When I started working my first radio job, I was still going to college. Since I was majoring in journalism, I was thrilled that I got so lucky. I had been writing jokes for a morning show, without being paid, and was able to parlay that into being the producer and head writer for that morning show. That eventually lead to me being a co-host of the morning show and doing other things at the radio station. Obviously, working at a popular radio station helps enhance your autograph collection. The amount of bands that came in was endless. Most of the DJs just liked selfies. I didn’t care about the photos. I prefered the signatures.
In my first six months there, I got my Cream album “Disraeli Gears” signed by singer/bassist Jack Bruce. I would’ve gotten by Love “Forever Changes” album signed by Arthur Lee, but he was so whacked out on drugs, it didn’t happen. We couldn’t even interview him on the air. In my first week at the radio station, I lost out on a cool autograph because I wasn’t aggressive enough. It involved a 3-piece rockabilly / pop band I loved -- The Stray Cats. They were huge, and were going to be playing at the opening of a Hard Rock Cafe in town. All the big cheeses at my radio station got an invite to the event, which was by invitation only. I hinted around to my news director about wanting to go, but he wasn’t picking up on it. I then thought about asking one of my co-workers to take an album to get signed for me; but I didn’t know them that well, and who wants to saddle somebody with carrying around a record all night? That’s one of the things I liked about CDs when they came out.
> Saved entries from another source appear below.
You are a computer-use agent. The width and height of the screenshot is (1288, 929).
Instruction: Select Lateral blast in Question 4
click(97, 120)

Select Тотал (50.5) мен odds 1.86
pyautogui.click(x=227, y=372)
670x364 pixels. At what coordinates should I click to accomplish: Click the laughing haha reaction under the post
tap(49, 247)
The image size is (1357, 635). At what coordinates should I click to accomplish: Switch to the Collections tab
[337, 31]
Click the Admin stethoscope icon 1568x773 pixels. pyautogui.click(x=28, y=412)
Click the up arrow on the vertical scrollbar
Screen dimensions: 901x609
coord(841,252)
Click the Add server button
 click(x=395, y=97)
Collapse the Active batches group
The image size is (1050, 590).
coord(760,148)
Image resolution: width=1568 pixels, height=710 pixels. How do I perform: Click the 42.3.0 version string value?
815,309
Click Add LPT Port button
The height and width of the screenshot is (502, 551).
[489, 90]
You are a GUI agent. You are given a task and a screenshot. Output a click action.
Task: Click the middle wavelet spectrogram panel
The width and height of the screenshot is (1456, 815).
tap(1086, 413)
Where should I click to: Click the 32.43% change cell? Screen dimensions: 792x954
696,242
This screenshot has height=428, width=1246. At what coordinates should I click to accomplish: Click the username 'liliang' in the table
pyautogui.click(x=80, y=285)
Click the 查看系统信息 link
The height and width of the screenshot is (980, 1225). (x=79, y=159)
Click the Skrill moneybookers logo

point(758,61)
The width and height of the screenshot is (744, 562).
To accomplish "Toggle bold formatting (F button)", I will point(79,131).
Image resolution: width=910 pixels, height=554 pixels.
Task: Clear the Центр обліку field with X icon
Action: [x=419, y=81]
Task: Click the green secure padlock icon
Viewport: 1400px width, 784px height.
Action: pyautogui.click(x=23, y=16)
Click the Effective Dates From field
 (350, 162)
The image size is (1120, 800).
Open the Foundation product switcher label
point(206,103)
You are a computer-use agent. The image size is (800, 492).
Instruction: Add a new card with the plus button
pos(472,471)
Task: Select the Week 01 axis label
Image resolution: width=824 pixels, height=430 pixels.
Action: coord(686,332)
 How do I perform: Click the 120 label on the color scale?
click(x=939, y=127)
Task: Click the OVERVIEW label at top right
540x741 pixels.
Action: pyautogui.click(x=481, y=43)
It’s so much easier to carry a CD sleeve in a back pocket (although when I brought one to a Stone Temple Pilots concert, I realized when I was backstage, it had fallen out of my pocket sometime during the show; I ended up not asking them to sign anything).
I didn’t get the Stray Cats signatures that night, but a few years later, I was able to get the drummer -- Slim Jim Phantom. He was in another band playing at some festival, and I brought a Stray Cats album for him to sign. About 8 years later, I got bassist Lee Rocker to sign it. He was with a rockabilly band that was playing at a tiny Mexican restaurant in town. It was an amazing show, and he was signing merchandise after the show. I bought his new CD, which is always a move I wish more autograph collectors would do. These musicians hate signing all the old albums you have, when you aren’t even buying their new products. The only time I regret doing that was for Michael McDonald (The Doobie Brothers). That was because the new CD I bought was $20, and it was awful. It was just painful to see all these people waiting in line for him at a bookstore, only to watch him sign 10 Doobie albums for somebody that didn’t buy the new CD he was there to approach. That’s another story for another time.
The quest to get singer/guitarist Brian Setzer was a lot harder. I had tickets about 5 years after that, to see him perform at a big venue in town. My friend brought a CD for him to sign. We were standing by the back entrance, and he showed up driving a yellow hot rod with flames on it. He waved to us, and we asked him to sign. He said he’d come back outside to sign but he never did. Or maybe he did, but we were already inside for the show.
Another time, at the NAMM festival in Anaheim, he was at a booth for Gretsch guitars. I didn’t realize that, until my friend came back with an item signed by him. I went over there, and he had already left. That’s probably best, since I didn’t even have the Stray Cats album with me.
Years and years went by, and since he formed his Brian Setzer Orchestra, he’s still a top draw. It’s hard to get an autograph from somebody playing the big venues, so I gave up. I was relegated to the fact that I’d never get the third and final signature on my Stray Cats album.
Well, I met a teenager girl at a work related thing. She’s a bass player, and we started talking about music. She told me about a local band her dad was in called Big Time Operator. I had seen them before, and they’re amazing. But it wasn’t just the fact that I had seen this great band before. It’s the fact that her dad Kevin Esposito is a trombonist in Brian Setzer’s band. I immediately asked her if her dad would get my album signed. She didn’t think it would be a problem, and a broached the subject with the man himself. He said he would. He told me others in the band have had things signed, and they give them to the manager and he takes them to Setzer, who signs them all. I was a bit worried, because I have lost pieces in the past I’ve been trying to complete. That’s also another blog for another time.